Task prompt: Collect every line of the data below that contains the word "pixels", copying each one in full. Case matters.

Supplied information:
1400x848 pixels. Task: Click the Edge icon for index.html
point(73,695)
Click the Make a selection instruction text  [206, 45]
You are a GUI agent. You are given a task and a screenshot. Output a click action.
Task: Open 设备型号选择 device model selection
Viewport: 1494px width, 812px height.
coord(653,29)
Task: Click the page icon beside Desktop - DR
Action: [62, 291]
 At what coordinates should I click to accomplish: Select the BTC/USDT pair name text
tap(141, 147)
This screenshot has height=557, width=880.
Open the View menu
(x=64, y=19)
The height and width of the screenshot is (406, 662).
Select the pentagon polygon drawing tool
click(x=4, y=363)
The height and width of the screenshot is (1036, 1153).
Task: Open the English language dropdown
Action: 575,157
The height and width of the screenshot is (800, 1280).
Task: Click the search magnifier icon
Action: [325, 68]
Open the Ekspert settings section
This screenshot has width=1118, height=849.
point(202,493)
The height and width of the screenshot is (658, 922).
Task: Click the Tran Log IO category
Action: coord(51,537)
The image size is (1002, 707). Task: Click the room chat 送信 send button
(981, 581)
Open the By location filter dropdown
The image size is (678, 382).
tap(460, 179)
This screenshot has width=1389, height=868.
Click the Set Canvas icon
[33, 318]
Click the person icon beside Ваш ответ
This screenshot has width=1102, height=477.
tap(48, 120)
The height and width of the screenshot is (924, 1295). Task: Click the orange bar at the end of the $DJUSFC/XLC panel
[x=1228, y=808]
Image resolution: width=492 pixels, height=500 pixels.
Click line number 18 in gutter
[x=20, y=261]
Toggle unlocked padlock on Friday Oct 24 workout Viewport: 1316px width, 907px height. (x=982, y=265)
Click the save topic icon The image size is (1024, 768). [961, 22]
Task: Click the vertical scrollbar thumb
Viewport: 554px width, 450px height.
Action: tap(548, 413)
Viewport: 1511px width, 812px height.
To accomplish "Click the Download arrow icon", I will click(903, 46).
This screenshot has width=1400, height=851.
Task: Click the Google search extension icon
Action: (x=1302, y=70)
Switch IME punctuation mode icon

Final answer:
1400x848 pixels. Task: Click the Edge icon for index.html
Image resolution: width=492 pixels, height=500 pixels.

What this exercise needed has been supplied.